Durante séculos, ser pobre era uma característica particular de um indivíduo que, sendo praticamente inalterável, o demarcava da sociedade dita civilizada. Os pobres eram-no por karma; nada a fazer. A civilização vivia; aos pobres, já se sabe, cabia sobreviver se outra alternativa mais agradável não existisse.

Houve quem quisesse ser diferente e surge, na idade média, uma classe que, não sendo nobre, era no entanto fortemente dotada de capital — a burguesia — dessa forma conquistando o seu lugar na civilização e demarcando-se dos pobres. Foi, aliás, importante para a burguesia manter tal discriminação: na falta de sangue nobre, era o capital que a distinguia da ralé.

E nada de misturas, que misturas são fraquezas.

Já no século XX, quando a monarquia à antiga (não as modernas que ainda vigoram, vá, sem risos) era fortemente desconsiderada em relação à república, enquanto modelo de organização social moderno que advogava a igualdade de oportunidades para todos (vá lá, sem risos...), a classe burguesa apoderou-se do topo da hierarquia nas sociedades capitalistas, e tornou, assim, ainda mais importante a discriminação pela pobreza.

Mas diversas revoluções — políticas e educativas (como Abril), tecnológicas e económicas (como o micro-crédito), ou sociais (como a Cais) — deram voz e corpo à protecção da pobreza e à sua desmistificação enquanto inevitabilidade. De repente, foi possível acreditar que erradicar a pobreza era possível.

Mas bastou a crise; ou melhor, bastou que a alta burguesia mundial se apercebesse que o mundo caminhava para uma redução da discriminação (que as classes ficariam muito difusas) e os alarmes soaram. Não quero aqui dizer que reformas não fossem necessárias, mas sabemos agora que uma consequência do ajustamento foi o tal 1% ver aumentada a sua riqueza; interessante, não é?

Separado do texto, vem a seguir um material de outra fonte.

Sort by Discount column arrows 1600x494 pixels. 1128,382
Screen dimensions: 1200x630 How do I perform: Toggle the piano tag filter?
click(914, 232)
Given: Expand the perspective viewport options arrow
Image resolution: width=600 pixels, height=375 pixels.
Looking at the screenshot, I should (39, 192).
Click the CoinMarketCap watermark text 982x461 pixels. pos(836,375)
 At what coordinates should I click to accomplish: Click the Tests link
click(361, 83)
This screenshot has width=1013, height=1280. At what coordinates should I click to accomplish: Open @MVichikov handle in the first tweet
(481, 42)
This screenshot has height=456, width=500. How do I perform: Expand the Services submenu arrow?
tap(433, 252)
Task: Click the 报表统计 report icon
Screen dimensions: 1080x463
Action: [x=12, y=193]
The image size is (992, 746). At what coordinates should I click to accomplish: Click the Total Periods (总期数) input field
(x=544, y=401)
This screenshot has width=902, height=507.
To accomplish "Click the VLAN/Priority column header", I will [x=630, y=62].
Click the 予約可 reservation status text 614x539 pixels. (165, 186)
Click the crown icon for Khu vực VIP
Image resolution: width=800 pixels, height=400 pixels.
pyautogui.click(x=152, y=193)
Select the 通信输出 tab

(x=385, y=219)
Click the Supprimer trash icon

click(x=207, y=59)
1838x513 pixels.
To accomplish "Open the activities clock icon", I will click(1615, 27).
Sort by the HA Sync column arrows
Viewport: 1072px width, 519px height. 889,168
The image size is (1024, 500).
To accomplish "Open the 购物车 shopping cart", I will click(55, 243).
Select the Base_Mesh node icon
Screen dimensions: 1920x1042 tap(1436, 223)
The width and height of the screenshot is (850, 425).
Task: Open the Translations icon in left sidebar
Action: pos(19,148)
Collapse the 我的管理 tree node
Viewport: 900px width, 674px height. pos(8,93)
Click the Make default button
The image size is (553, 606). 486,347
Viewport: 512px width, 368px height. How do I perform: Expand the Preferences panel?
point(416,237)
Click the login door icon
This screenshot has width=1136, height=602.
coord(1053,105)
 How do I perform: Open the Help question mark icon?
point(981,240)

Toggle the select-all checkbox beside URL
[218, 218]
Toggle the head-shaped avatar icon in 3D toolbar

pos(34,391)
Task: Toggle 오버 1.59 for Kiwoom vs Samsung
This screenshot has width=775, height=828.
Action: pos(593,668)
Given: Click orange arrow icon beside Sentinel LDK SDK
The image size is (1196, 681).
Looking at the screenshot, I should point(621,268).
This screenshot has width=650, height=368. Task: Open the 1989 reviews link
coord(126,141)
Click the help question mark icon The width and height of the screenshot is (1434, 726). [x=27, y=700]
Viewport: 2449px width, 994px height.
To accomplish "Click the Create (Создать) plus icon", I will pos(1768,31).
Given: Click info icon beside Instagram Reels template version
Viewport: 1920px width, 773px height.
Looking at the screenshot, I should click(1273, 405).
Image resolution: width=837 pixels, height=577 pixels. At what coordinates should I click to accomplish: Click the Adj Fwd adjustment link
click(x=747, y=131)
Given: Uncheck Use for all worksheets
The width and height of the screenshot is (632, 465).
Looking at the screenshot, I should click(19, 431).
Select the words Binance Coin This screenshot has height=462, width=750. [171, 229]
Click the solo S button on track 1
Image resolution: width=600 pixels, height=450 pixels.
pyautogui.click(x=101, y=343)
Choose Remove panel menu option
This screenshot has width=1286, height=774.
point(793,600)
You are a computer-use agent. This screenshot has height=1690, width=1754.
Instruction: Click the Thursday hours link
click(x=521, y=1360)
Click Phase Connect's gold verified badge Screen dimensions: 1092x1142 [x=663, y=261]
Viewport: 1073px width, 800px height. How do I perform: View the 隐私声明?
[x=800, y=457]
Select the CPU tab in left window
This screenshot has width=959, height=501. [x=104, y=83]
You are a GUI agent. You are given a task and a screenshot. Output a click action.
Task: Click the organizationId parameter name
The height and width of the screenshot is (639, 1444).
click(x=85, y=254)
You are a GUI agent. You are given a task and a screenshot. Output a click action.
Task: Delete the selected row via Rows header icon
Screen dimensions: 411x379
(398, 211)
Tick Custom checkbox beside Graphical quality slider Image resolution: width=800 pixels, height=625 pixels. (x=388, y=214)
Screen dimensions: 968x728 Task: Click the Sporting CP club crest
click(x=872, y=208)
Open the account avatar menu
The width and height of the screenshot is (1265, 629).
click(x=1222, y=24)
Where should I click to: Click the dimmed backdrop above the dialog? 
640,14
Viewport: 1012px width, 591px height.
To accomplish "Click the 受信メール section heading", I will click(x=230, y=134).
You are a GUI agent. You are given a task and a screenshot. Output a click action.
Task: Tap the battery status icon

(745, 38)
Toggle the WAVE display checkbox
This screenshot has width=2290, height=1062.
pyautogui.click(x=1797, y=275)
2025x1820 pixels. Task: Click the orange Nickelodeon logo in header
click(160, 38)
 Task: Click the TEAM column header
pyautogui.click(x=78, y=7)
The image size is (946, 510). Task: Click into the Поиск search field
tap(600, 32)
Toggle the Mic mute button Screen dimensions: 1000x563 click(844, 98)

A crise engordou quem devia; emagreceu quem não sabia.

E o racismo da pobreza aumentou, agora entre pobres. Porque podíamos sempre estar pior e por isso interessa diferenciar a nossa classe da dos outros pobres. A propaganda chega de cima: não somos a Grécia, lembram-se? De facto, não, mas parecemos o Burkina Faso; se não queres ser equiparado aos mais pobres, não ajas como os mais analfabetos.

Somos rápidos a agir por impulsos sociais, mas nem sempre por motivos sociais. Numa sociedade em que a tolerância em relação à cor de pele, etnia ou orientação sexual tem sido promovida, a igualdade de oportunidades na sua dimensão económica permanece cada vez mais frágil.

Todo o racismo é estúpido; mas o da pobreza é cruel.

Por isso continua (e bem) a defender as máximas “não ao racismo” e “todos diferentes, todos iguais”, mas entende que a raça tem muitas dimensões.